Ed è proprio il potere testimoniale della sincerità d’animo e dei toni emotivi aperti, senza ombre dei suoi più intimi pensieri, a esprimersi nelle parole scelte per descrivere una zampillante fonte interiore, che concede poco o nulla alla distrazione di un io alle prese con i giochi del quotidiano o con le ideologie del mondo. Ma al contrario, il lavoro di scavo diventa una sorta di analizzatore-costruttore d’immagini illuminate di contenuti concreti su uno sfondo di dignità e a volte di minuta serenità.
 Al di là di questa breve nota introduttiva, IL RITORNO è davvero un libro interessante non soltanto per la qualità intrinseca dell’opera, ma anche in virtù della coerenza della visone poetica che ne ha contraddistinto l’ultimo tessuto biografico dell’autore.

- Dati di partenza -

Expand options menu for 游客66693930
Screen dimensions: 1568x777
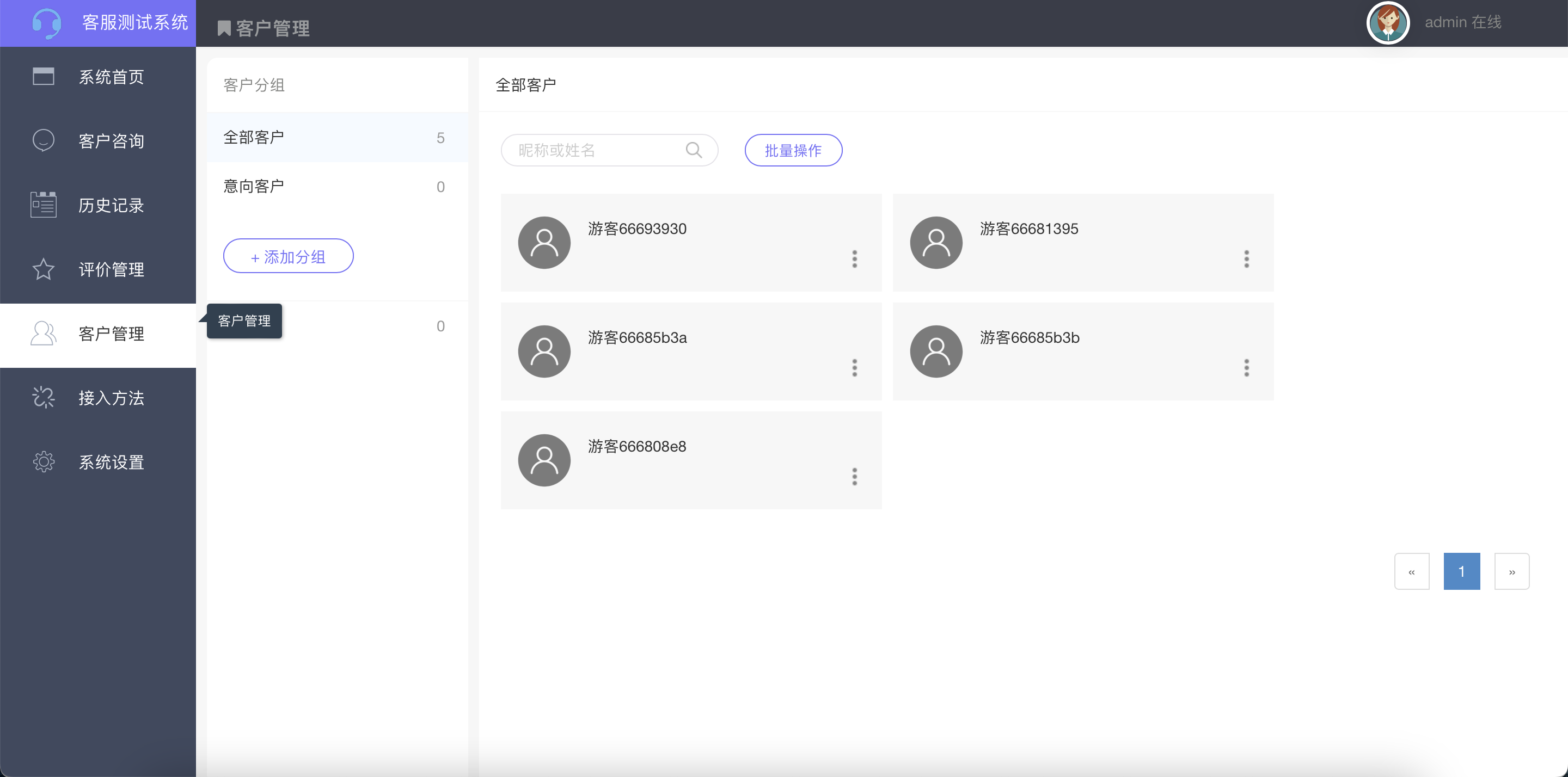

- Consegne -
A – Nella nota introduttiva su IL RITORNO, quali sostantivi terminano in "-ità"? Elencali tutti nell'ordine in cui compaiono.
B – Scrivi il seguito della nota introduttiva su IL RITORNO, partendo dal punto in cui si ferma.

- Risposte per consegna -
A – sincerità, dignità, serenità, qualità

B –
Ricco di questa tensione interna, Pinto spinge il linguaggio a concretizzare e a rendere manifesto tutto ciò che il cuore può dire. Aprirsi al mondo esterno significa, soprattutto per l’autore, riconoscere di portare alla luce, di comunicare la naturalezza dell’emozioni, di fare dei propri versi una forma di messaggio e di dare un senso alla propria esistenza.
 Entrare, quindi, in questo microcosmo così ordinatamente costruito e pieno di luci e di ombre e dare un senso alle possibili aperture bisogna certamente essere in consonanza con la voce interiore dell’autore. Non solo. Per cogliere e rendere  fluidi e visibili le sue intenzioni occorre percorrere  con pacata attenzione quelli che appaiono i punti più importanti nel libro e le possibili chiavi di lettura.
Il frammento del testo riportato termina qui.